Alias & Doseone - Less is Orchestra Album Review

  Harry Mcilroy 



Alias & Doseone - Less is Orchestra

Genre - Alternative Hip Hop, IDM

9/10

Less is Orchestra was released right after ridiculously prolific underground producer Alias, whose career span over 20 years, sadly passed away in the March of 2018. He was a co-founder of Anticon, one of the best rap labels no ones ever heard of. 

Alias and company came to prominence just around the massive rise in easy to access music production software, ranging from free applications like Garageband to any number of online beat sequencers. This all meant that the creativity hidden in any inspired person could suddenly and very easily be tapped into. The unfortunate downside of this unrelenting creativity and rejection of accessibility was that mainstream appreciation was always just out of the labels reach. Nowadays, you don’t hear a thing from this forgotten surrealistic art-rap music scene. And listening to this album, you do kind of get why. The unrelentingly complex, idm-style beats paired with vocals so animated they occasionally veer into cartoonish, it isn’t exactly applicable or casual music. But once you really look into the torrents of abstract sound and rhythms, weird vocal inflections and nasal flows, an intricately crafted and ridiculously hard hitting set of tracks is revealed.
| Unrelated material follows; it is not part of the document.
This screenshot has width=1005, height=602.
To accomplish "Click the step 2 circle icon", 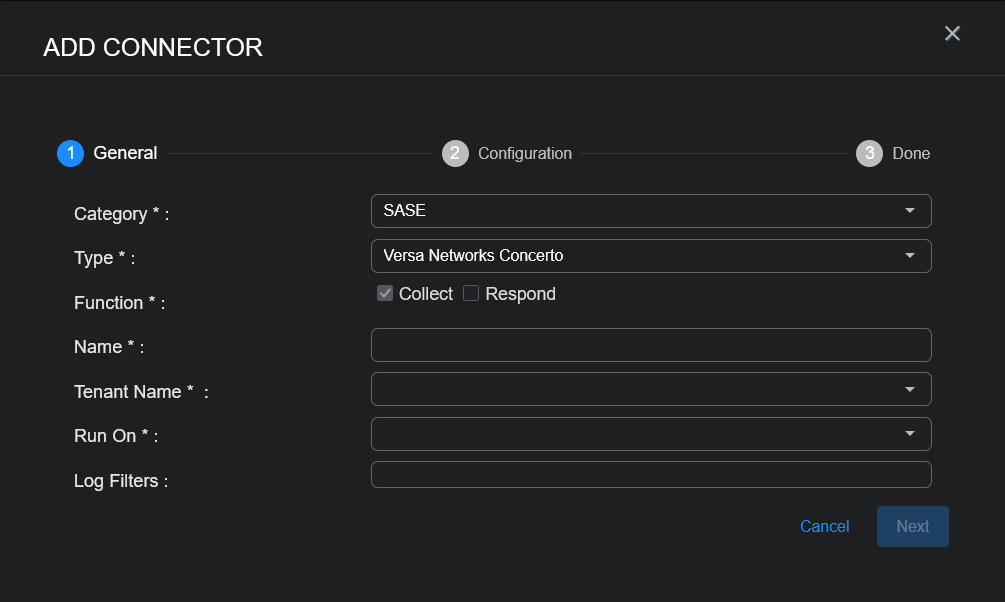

Doseone, co-founder of the label and this project's sole vocalist compliments these instrumentals perfectly. Often I find Doseone to be a bit over the top at times, trying a little too hard to pen the craziest and most abstract flows possible. But when paired with this stupidly ambitious and rhapsodic abstract production, he excels. I really can’t think of any other artist that could take on these gargantuan instrumentals so effortlessly. Listening to this music, you can really tell that these artists have been collectively making music for over half a century. There is also the way this album includes quite strange and surreal poetic lyrics. A prime example of this can be found in one of the albums slower paced and conceptual tracks, The Doghawk.

“then the Doghawk returned and started to pant, while infinite insects scaled my neck, and slowly did envelop my head, like a living, clicking, sticking, hissing mask, that politely parts for my eyes, and moves when I laugh”
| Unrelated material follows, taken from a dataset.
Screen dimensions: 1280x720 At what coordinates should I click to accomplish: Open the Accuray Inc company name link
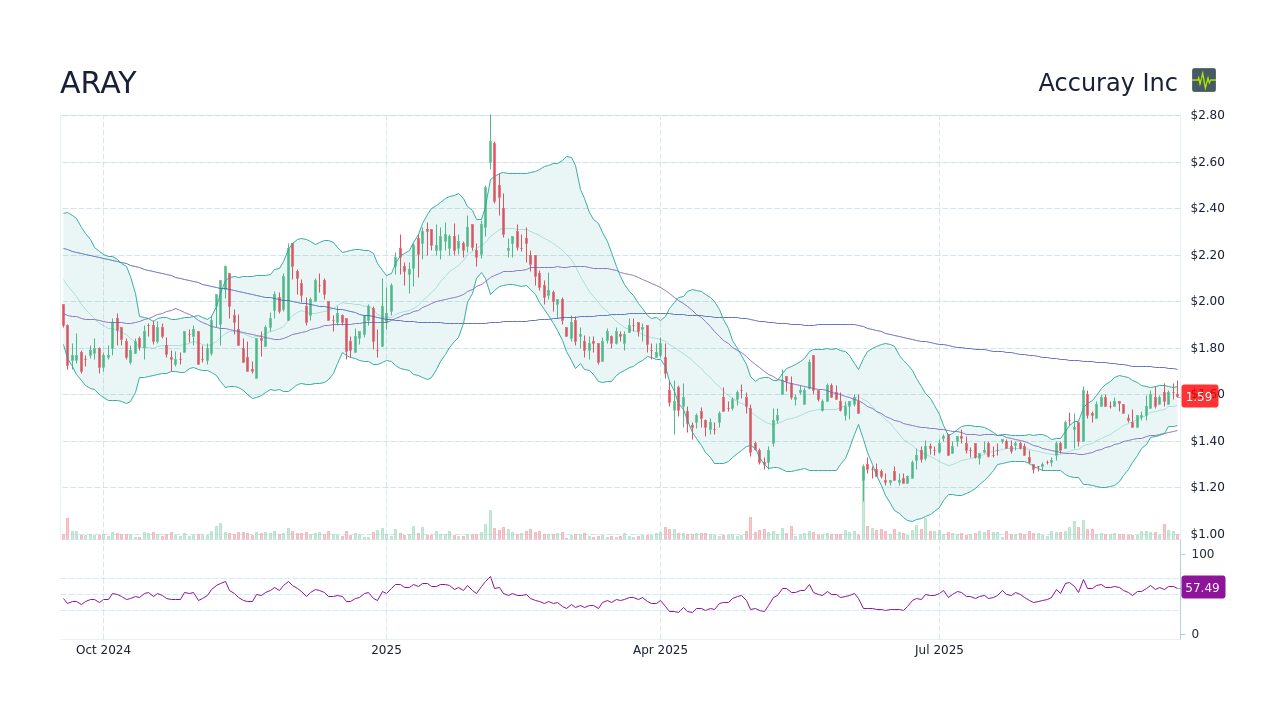pos(1107,82)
These are the kinds of lyrics I really love. Surreal, pretty, up to interpretation, and far more focused more on creating an image than portraying static emotion or tone. 

The other type of track found here is the “banger” variety. These tracks use all of hip hop's classic elements like 808s, minimal drum pattern, and heavy bass, and transforms them into these amorphous ever evolving mutant trap flavoured beats. The album's second track, Top Billin' II, is one of the best examples of this. It’s hard to tell where a hook starts, or a bridge ends, and it all bleeds together into one rapidly shifting, constantly hard hitting piece of hip hop.

Throughout the project, there is an undeniable sense of urgency. Not because of some attempt at mainstream success, or even the duo trying to prove themselves, it’s the raw power of two stupidly experienced artists coming together to explore the outer reaches of experimental hip hop. And that is a very exciting prospect.